Furthermore, the family unit breaks down even further when we see what a negligent mother Pam is. She lets her and Fred's baby cry continuously, and never cares for it, even giving it aspirin at one point to make sure it sleeps. The play shows the ways that society creates broken families.

Care and Concern

One of the more shocking elements of the play is how little the characters care about one another and the tragedies of their lives. Pam and Fred, in particular, do not seem to care about the child they have created together or its well-being, and this neglect becomes a horrifying trope in the narrative. The one character who cares a great deal—often to his own detriment—is Len.
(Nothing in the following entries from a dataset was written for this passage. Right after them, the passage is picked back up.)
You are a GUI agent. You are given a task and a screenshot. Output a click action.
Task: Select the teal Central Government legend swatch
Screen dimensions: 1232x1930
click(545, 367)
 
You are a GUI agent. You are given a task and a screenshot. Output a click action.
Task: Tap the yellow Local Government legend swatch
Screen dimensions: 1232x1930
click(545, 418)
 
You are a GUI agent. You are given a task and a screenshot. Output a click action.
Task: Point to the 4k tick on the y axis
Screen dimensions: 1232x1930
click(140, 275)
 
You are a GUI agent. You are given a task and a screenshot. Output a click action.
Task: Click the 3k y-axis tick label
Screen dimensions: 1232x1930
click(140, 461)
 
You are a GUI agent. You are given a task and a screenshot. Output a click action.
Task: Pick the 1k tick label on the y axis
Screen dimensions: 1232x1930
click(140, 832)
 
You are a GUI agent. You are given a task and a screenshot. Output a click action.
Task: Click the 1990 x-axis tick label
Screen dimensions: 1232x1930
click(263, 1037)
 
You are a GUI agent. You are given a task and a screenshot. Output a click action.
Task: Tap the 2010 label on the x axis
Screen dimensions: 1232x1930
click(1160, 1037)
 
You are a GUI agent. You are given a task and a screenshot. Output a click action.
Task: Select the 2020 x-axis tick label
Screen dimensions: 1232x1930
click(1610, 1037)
Len continually sacrifices his time and energy to help Pam and her family, even when she is cruel to him. He believes so firmly that Pam needs someone to take care of her that he ends up losing his time because he spends so much time looking after her.

Poverty

While it is never explicitly addressed, the play implicitly suggests that the hardship, violence, and alienation faced by the characters have to do with class and poverty. Each of the characters is economically desperate and working-class, working for the next paycheck and struggling to live comfortable lives in a society that has marginalized them. It is easier to understand the horrific deeds that the characters commit if one thinks about them in a broader structure of class disparity, in which they have few resources, limited education, and barely any hope for a happy future.

Rejection

People get rejected time and time again in the play. First, Pam rejects Len after having sex with him once. Then, Fred rejects Pam, much to her chagrin. All the characters reject the baby, who ends up suffering a horrific death because no one is willing to take care of it. The play stages instance after instance of rejection, almost as if to suggest that rejection and a breakdown of connection are inevitable in life.